Copy out every line of the data where the word "icon" is found.

(Beginning of Records supplied)

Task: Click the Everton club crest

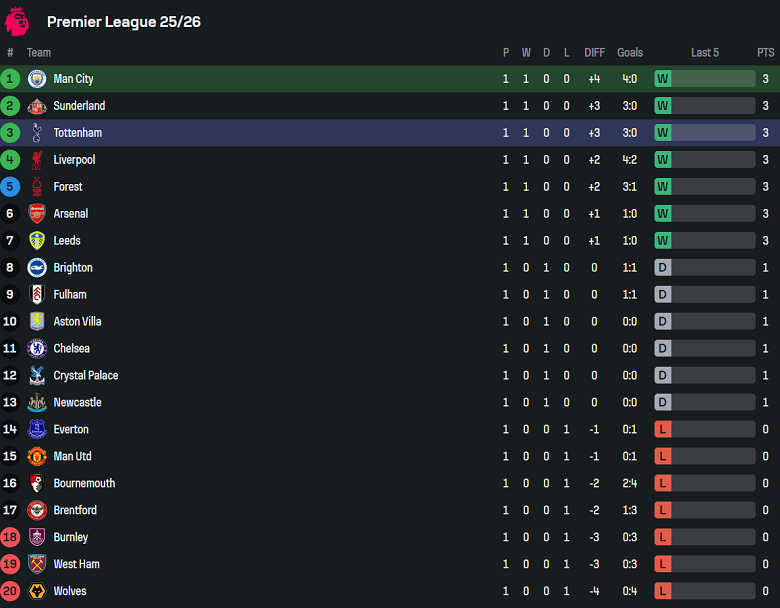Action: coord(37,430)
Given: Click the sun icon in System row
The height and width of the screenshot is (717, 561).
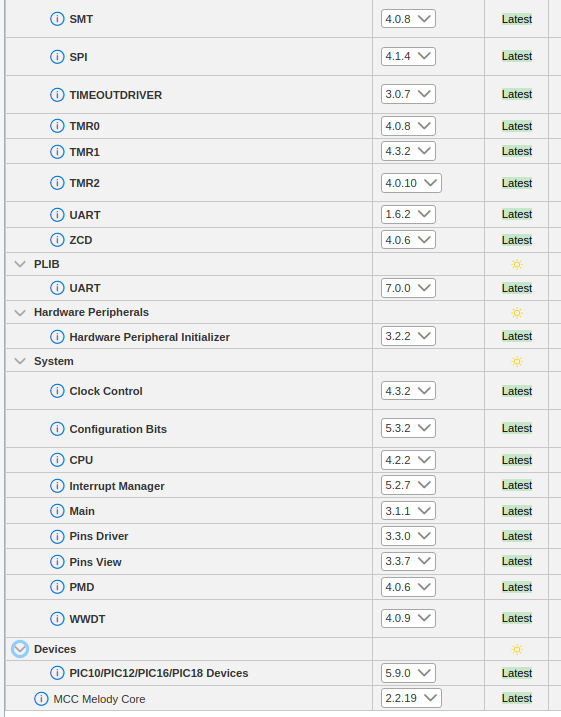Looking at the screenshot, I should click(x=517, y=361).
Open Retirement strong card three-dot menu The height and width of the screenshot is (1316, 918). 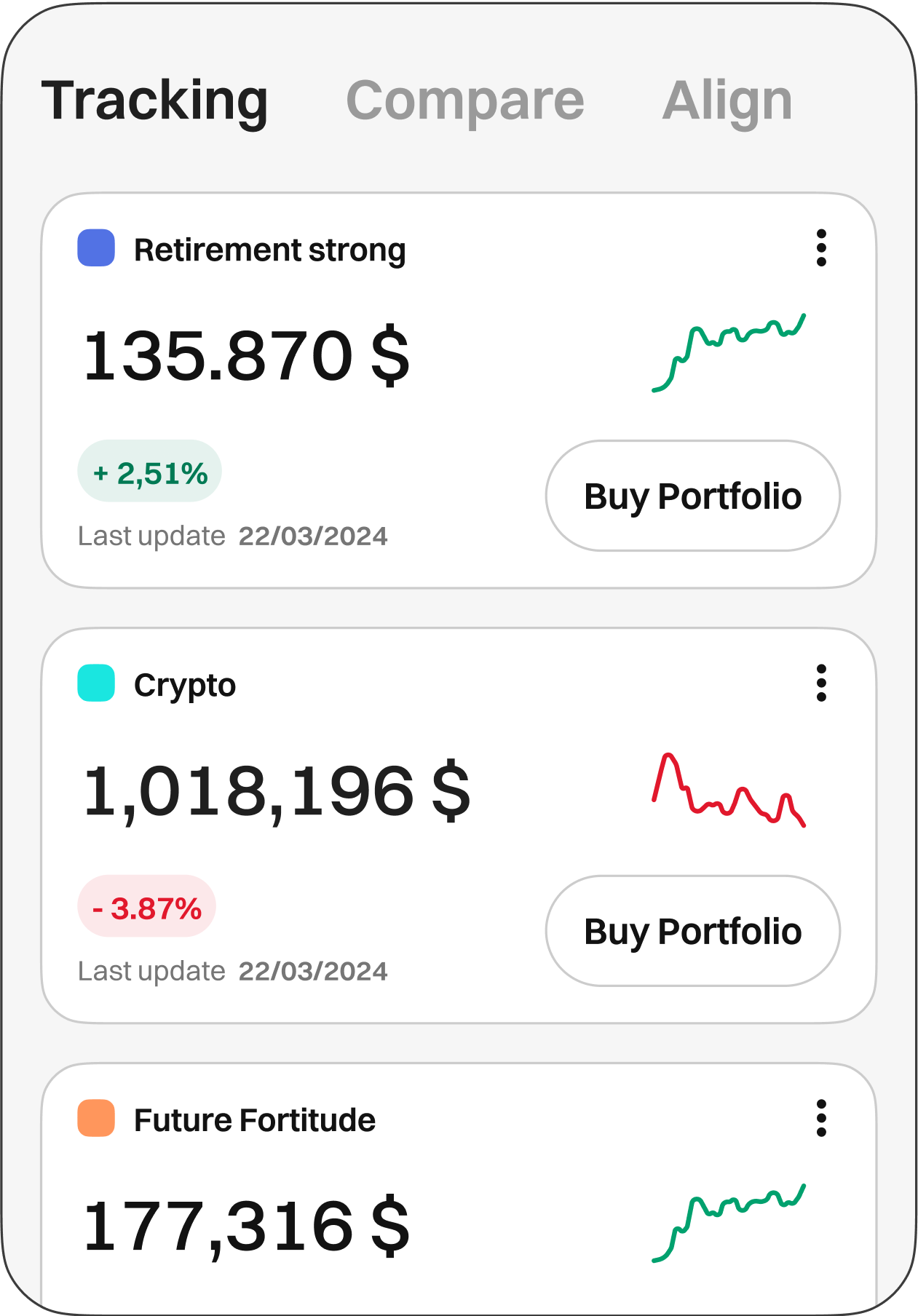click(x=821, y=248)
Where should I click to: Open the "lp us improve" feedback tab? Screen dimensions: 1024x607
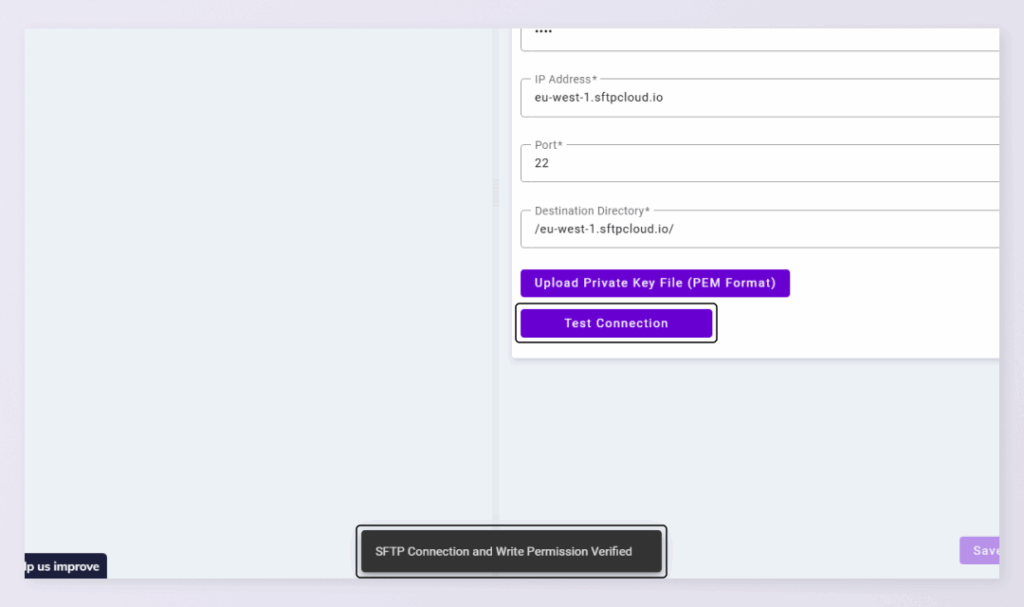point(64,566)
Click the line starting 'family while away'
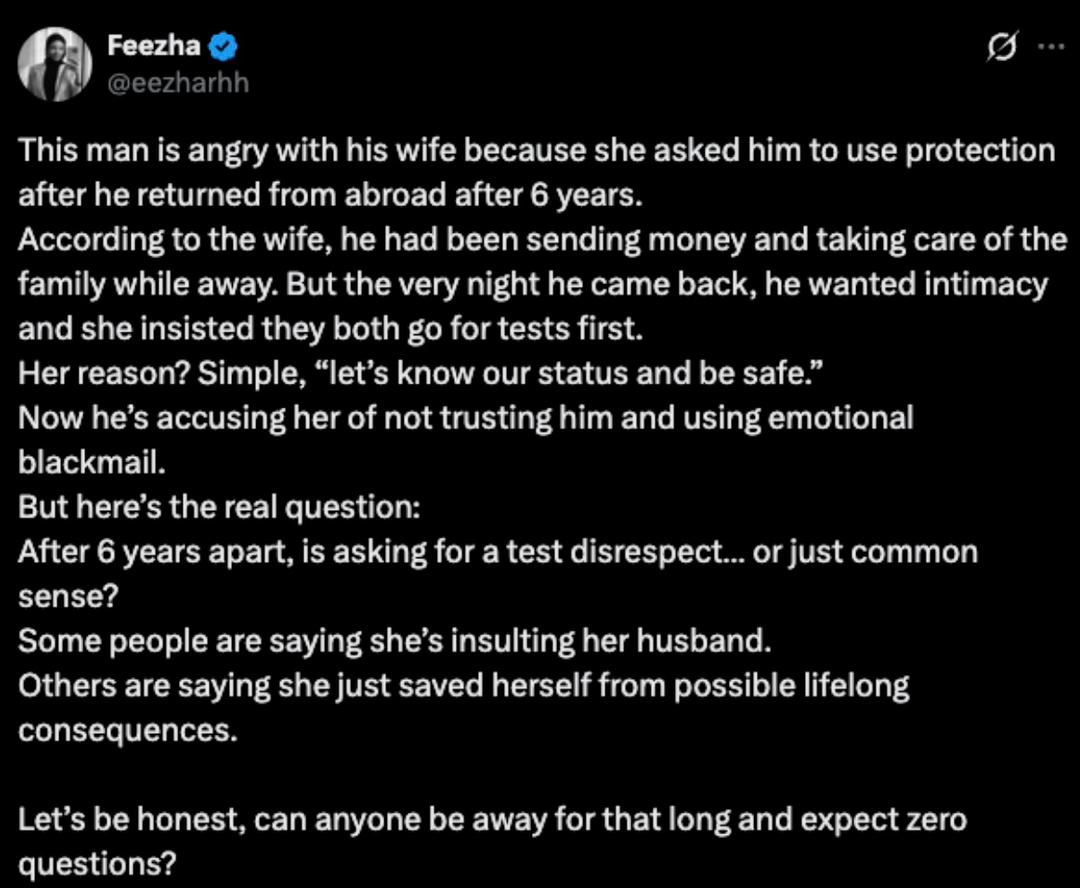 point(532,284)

(End of Records supplied)
(Beginning of Records supplied)

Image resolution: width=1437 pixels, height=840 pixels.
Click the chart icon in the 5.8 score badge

(End of Records supplied)
(Beginning of Records supplied)

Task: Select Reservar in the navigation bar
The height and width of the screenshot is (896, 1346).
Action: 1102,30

(End of Records supplied)

## [Written response]
Given: Click the sun icon in System row
Click the chart icon in the 5.8 score badge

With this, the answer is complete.